Karim v. Malik

Order and judgment (one paper), Supreme Court, New York County (Robert D. Lippmann, J.), entered December 5, 2003, after a nonjury trial, insofar as appealed from, implicitly dismissing plaintiffs claim to recover money and property given in contemplation of marriage, unanimously affirmed, without costs.

While the record shows that plaintiff proposed marriage to defendant Azbela by tendering an engagement ring to her mother with a request that the latter speak to Azbela on his behalf, not even plaintiff could say whether Azbela ever wore it. Azbela testified that she never did, that she told plaintiff she did not want to marry him and that the pair never dated. The trial court’s finding that there was no engagement is not inconsistent with its directive that the ring be returned to plaintiff, since Azbela testified that she offered to return the ring but that plaintiff refused.
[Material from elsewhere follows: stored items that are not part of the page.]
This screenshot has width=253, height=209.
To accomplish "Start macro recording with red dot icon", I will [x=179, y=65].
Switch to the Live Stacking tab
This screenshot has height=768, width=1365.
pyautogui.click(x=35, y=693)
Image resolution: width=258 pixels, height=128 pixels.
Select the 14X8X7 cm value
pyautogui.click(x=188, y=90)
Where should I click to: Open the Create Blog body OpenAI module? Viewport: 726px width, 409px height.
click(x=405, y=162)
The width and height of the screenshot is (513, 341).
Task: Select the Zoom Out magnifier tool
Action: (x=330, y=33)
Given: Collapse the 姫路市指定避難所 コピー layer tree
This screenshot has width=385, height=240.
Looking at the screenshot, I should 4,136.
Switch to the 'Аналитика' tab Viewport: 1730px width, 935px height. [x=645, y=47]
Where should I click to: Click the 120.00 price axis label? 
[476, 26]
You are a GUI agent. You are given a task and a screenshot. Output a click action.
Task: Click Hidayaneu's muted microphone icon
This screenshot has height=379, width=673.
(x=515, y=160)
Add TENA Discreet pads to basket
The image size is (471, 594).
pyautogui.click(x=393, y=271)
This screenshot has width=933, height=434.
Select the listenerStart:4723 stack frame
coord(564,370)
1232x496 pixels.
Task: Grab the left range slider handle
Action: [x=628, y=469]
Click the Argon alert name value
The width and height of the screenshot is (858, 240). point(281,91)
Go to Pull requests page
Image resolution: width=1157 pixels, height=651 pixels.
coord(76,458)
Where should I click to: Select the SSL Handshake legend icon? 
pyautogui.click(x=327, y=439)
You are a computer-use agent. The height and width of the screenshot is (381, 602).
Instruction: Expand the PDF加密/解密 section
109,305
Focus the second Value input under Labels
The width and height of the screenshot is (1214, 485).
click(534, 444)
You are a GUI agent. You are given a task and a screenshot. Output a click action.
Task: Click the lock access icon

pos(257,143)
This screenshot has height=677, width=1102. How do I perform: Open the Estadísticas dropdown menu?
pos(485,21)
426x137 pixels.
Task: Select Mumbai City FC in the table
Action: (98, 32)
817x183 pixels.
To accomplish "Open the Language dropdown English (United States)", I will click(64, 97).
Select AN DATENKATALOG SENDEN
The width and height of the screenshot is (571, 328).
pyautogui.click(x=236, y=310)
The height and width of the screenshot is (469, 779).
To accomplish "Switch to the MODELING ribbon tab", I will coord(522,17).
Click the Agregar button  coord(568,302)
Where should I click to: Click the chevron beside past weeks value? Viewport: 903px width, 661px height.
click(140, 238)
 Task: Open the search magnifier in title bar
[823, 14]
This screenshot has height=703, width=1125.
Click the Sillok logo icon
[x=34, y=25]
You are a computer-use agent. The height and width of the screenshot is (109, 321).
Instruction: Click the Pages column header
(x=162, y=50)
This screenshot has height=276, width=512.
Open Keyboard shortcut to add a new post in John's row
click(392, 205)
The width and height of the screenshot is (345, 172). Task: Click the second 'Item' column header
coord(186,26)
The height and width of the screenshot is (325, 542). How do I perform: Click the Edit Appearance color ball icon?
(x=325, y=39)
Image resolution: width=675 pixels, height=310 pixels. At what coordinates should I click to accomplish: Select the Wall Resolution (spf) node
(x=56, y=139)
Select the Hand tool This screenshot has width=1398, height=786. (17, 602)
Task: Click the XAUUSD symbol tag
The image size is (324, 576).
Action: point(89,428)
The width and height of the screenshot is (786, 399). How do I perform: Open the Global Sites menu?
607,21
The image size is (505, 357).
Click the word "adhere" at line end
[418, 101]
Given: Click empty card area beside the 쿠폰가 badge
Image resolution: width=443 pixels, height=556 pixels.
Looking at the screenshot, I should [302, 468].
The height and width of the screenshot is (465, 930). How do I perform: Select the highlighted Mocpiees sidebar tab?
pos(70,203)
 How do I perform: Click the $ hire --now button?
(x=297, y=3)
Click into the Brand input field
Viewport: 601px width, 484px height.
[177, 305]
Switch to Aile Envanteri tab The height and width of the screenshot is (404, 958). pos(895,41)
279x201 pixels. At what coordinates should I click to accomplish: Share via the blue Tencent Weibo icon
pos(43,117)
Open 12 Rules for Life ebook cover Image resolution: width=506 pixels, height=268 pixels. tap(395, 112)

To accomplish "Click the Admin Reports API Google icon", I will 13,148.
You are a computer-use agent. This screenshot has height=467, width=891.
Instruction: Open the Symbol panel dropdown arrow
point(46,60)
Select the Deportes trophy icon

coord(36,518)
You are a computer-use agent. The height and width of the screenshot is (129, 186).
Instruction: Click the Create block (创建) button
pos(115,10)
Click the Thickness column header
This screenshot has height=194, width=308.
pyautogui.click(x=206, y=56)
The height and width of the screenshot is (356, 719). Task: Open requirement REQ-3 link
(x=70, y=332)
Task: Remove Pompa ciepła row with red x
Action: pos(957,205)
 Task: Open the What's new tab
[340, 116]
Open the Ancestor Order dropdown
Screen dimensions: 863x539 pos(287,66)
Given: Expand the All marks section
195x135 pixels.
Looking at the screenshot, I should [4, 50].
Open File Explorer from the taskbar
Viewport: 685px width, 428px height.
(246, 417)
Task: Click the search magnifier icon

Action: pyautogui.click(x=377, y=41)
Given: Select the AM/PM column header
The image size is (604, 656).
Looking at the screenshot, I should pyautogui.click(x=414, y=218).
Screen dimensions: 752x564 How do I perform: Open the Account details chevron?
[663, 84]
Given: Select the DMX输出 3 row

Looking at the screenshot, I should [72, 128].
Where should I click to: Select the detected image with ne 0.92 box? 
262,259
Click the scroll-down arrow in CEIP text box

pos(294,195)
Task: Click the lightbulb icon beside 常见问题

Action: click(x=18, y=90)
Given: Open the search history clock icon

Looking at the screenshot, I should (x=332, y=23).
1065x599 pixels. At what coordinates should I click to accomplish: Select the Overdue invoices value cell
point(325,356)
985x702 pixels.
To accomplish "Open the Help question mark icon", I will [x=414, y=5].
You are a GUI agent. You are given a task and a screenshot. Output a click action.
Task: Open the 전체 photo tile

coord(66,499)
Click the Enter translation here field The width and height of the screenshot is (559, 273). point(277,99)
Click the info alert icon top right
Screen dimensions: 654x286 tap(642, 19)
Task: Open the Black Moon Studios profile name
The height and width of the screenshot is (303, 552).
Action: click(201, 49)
Nor is the finding that there was no engagement inconsistent with the directive that Azbela and her family members, also defendants, return to plaintiff the money he advanced to them as a down payment on a house, there being sufficient evidence that the money was given as a loan, not as a gift in contemplation of marriage (see Civil Rights Law *417§ 80-b). While the trial court erred in finding that plaintiff failed to submit sufficient evidence of the value of the other gifts he gave defendants, since there was no promise of marriage, the gifts could not have been given in contemplation of marriage. Concur—Buckley, P.J., Tom, Andrias, Marlow and Ellerin, JJ.